Why is it that Apple gets 'participation' brownie points? When a movie flops, we dont go like 'The project was incredibly ambitious, but the market fit was bad' - We just say that 'it is a bad movie because nobody watched / liked it'.
Huh? Just because a movie flops at the box office doesn't necesssarily mean it's bad. There a plenty of examples of movie flops that later became cult classics.
If I remember correctly, Office Space did particularly poorly at the box office but it’s totally a cult classic that I’m sure a good chunk of this community has watched.
Shawshank Redemption is much better example of this IMO... Absolute bomb at the BO that ended up being not just a classic but won like a millions Oscars as well
10 years ago was pre apple silicon which is an orders of magnitude more impactful win than anything else that you might want to hold against them. So I'm not sure how you go from being a die hard fan 10 years ago to not just because you dont like a vr headset and the software has gotten a little sloppy.
Vision Pro, the metaverse, all this money-sink tech the money for which could’ve fed the world a hundred times over... late-stage capitalism is a circus. We were promised hoverboards.

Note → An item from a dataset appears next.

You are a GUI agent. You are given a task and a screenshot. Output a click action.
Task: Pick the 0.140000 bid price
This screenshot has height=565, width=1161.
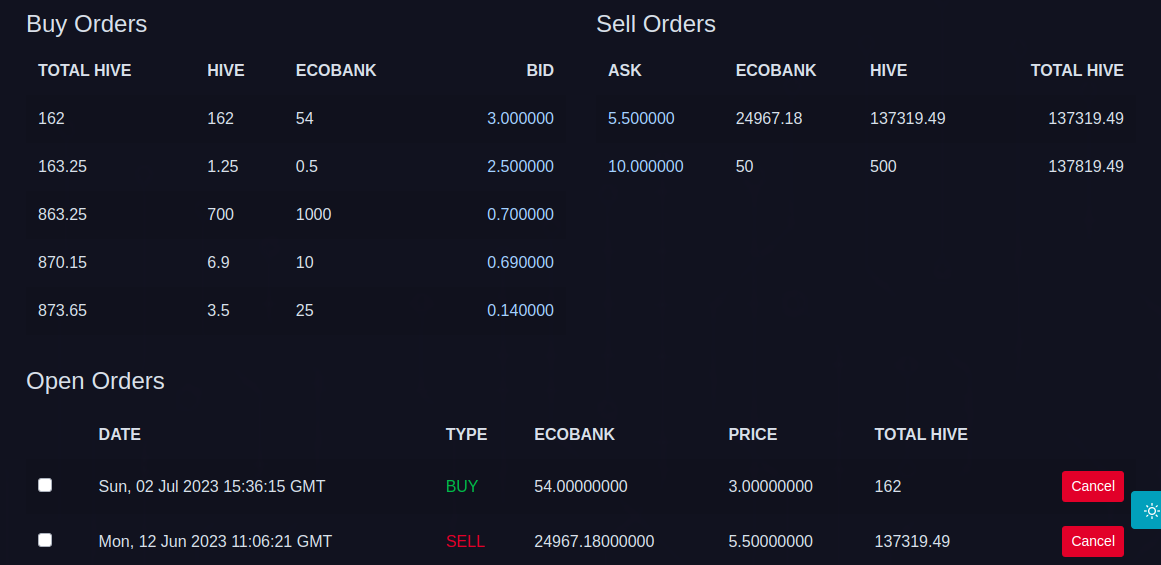[520, 310]

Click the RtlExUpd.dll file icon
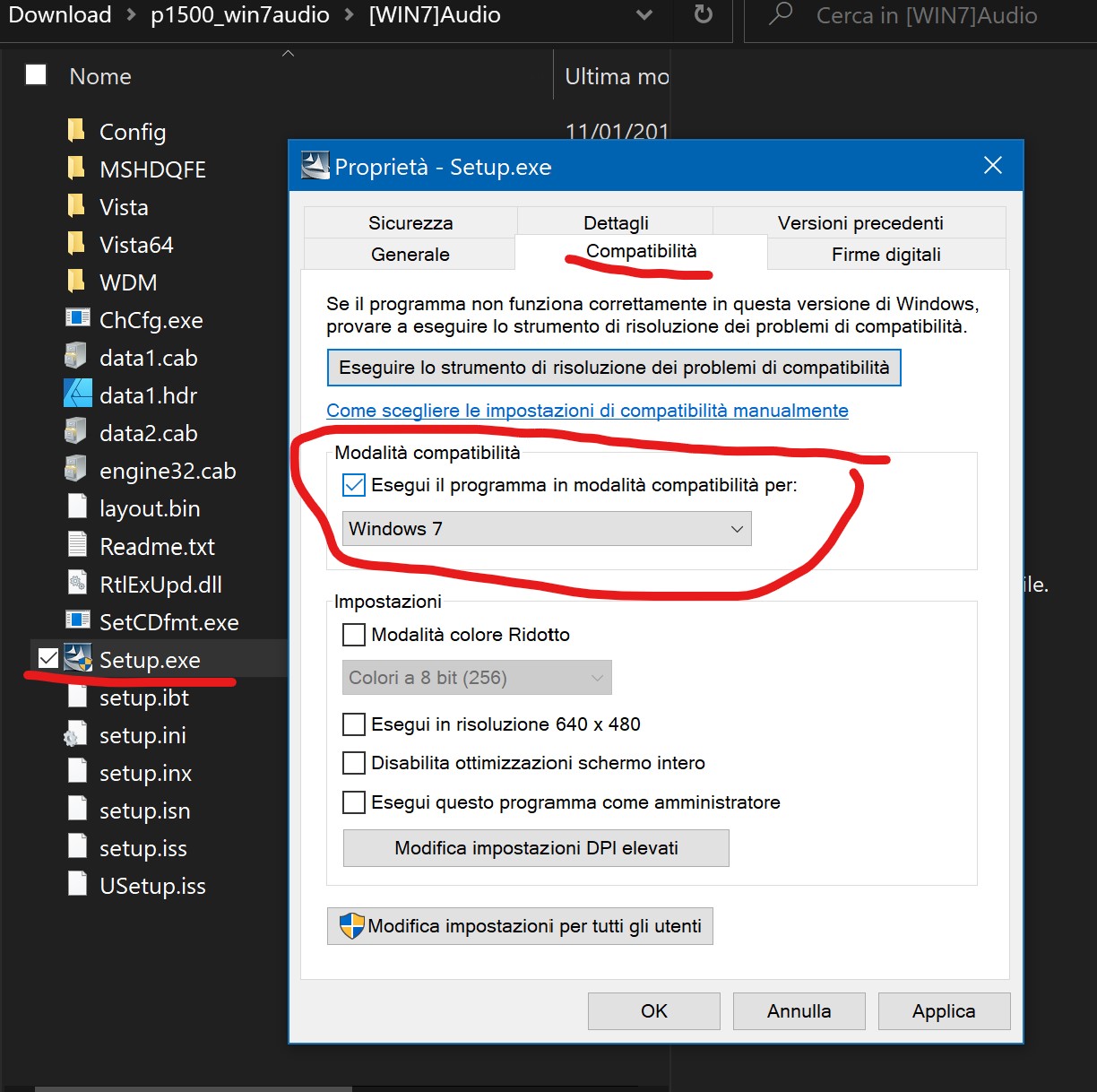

To me the most amazing things about AVP are things that I would enjoy socially and not alone with goggles on. I compared it to:
- The most amazing movie theatre experience in the world - but you have to go there alone
- The most amazing arcade you have ever seen - but you have to go there alone
- The most amazing restaurant in the world - but you have to dine alone
- ...
It is like everything that is great about it is (for me at least), is 100% social thing which I cannot enjoy alone with the goggles on.
Someone more skilled than me start killedbyapple.com
Setting it up with Ghost blog or whatever is the easy part.
Not getting sued or harassed by Apple fanboys is difficult.
I feel pretty vindicated saying this product had zero chance of success. AR headsets have very little utility beyond some tiny niches. It's never going to produce a consumer product. VR hasn't really gotten past gaming and arguably hasn't gotten past Beat Saber. It's been decades at this point and the market just isn't expanding past enthusiasts and a handful of industrial niches.
I've used VR glasses in audiovisual performances and even in an opera. So it's not only industrial niches but also artistic niches :)
Most companies don’t have the attention span for the sustained burn needed to develop a new hardware and software platform. These days Apple is just another company. Valve will show them how it’s done.
They plower a ton of resources into this for years. And it was breaking into an existing market with established competitors. There was just never a market for this product at all no matter how good it was or how good it could have been. 99% of people just aren't wearing headsets and the value prop is just way too small to convince them.